Morrison tells the audience that "It had took place to Pecola some time ago that if her sight, those sight that organised the pictures, and understood the sights-if those eye of hers were different, that is to say, beautiful, she herself would vary" hence her fervent desire for those blue eye. (46) But Pecola by her subversive desire was "both under and over (but really simply outside of) the sphere of culture's hegemony" as Sandra Gilbert and Susan Gubar would say (27) and it is the "sacrilegious fiendishness of what William Blake called the 'Feminine Will'" (28) that ushers in her un-being. The way in which in which Oedipus determinedly sought out the murderer of the Ruler that led to his un-being, Pecola too battles to pursue her personality. But insanity is exactly what awaits her as it can to all or any those "mysterious ability[s]âwho won't stay static in her[their] textually ordained 'place'" (Gilbert 32)

For a postmodern personal as Pecola the opportunity of and the desire to have a unitary personal is absurd. The inconsistent, heterogeneous being that takes its subject Pecola is uncovered in the end when she converses with her other:

Why didn't I understand you before?

You didn't need me before.

Didn't need you?. . .

Just because I got blue eyes, bluer than theirs, they're prejudiced.

That's right.

They are bluer, aren't they?

Oh, yes. Much bluerâ

What? Exactly what will we talk about?

Why, your eye.

Oh, yes. My sight. My blue sight. Let me look again.

See how very they are.

Yes. They get prettier every time I look at them.

They are the prettiest I've ever before seen. (154-59)

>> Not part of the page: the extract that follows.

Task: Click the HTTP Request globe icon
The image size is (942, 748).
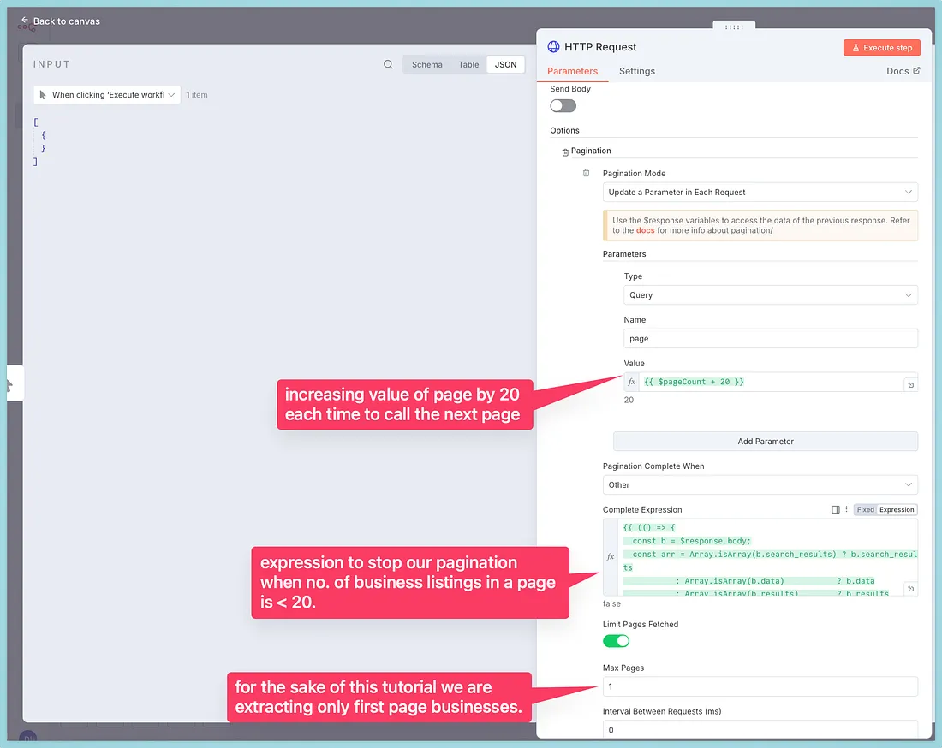Action: click(x=553, y=47)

Cormier-Hamilton expresses, "For Pecola, beauty equals pleasure, which is difficult to mistake a young gal for the misperception; certainly both white and dark-colored areas in her world appear to support the idea" (115). It is this 'misperception' that paradoxically leads her to her 'misrecognition'. The void that her father created in her cannot have been satisfied but by her un-being, hence this is an anagnorisis as anagnorisis undone or even to use Darko Suvin's expression 'cognitive estrangement'. (22)

Sandra Gilbert and Susan Gubar write: "Either way, the images on the surface of the looking goblet, into which the female designer peers in search of her self, alert her that she is or must be considered a 'Cypher', framed and framed up, indited and indicted. " (36) It is this apparently quiet surface of the normative that Pecola challenges and threatens from the margins to which she actually is relegated. Her breakthrough or recognition, 'anagnorisis' in Aristotelian terms is that her "psychological wholeness" (Cormier 111) is her slivered status, hence a peculiar circumstance of 'anagnorisis' undone.